Tag Archives: Brechfa Forest

The Magic of a Fairytale Forest – Brechfa Forest

The beauty of Brechfa forest captivates me offering magic and enchantment and a place to give respite to my weary soul. Gnarled trees clothed in moss and lichen. Tall, spindly spruce, pine, and larch decorated with cones and needles, interspersed with oak and beech, and hedgerows of bracken and fern. Jewel greens all year round finished with autumn copper then silver winter frost.

The Magic of Fairytale Forests – Brechfa Forest - The Last Krystallos

January brings snowfall, frost, and fog with wispy cloud dropping into the tall pines creating an ethereal landscape. Walking through the glare of light from the low sun makes it bright and crisp and magical as it shimmers across the frost and moss. You might even see the copper winter coat of a fox as it dashes across the forest floor.

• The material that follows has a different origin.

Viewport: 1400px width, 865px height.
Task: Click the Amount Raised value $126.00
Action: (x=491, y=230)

Images of January Brechfa Forest trees

© Lisa Shambrook

February is another month of mist and magic, sparkling through branches clothed with the soft froth of reindeer moss. Reindeer moss swathes the trees like jewels on a chandelier in a soft seafoam green. Bright peridot greens contrast beautifully with the sharp burnt-orange and browns of dead bracken, ferns, mulch and leaves.

Images of February Brechfa Forest trees

© Lisa Shambrook

In March, and its preceding months, stormy gales whistle and rustle through the spires. Rain and wind are common in Wales and wet, windy winters add to the streams and puddles and saturated land. Pine and spruce are known to have shallow root systems and sometimes you’ll come across fallen trees. Brechfa is looked after by the Forestry Commission and fallen trees across the roads are cleared quickly, but sometimes you’ll need to hop over or circumnavigate fallen logs on the tracks.

Images of March Brechfa Forest trees and moss

© Lisa Shambrook

April brings lighter showers and the moss swathing the forest floor act like sponges, holding many times their own weight in water aiding the forest as sponging, cooling and humidifying systems. New growth becomes evident as bright green sprouts from branches and spring flowers like bluebells and toadflax intermingle with moss over the forest banks.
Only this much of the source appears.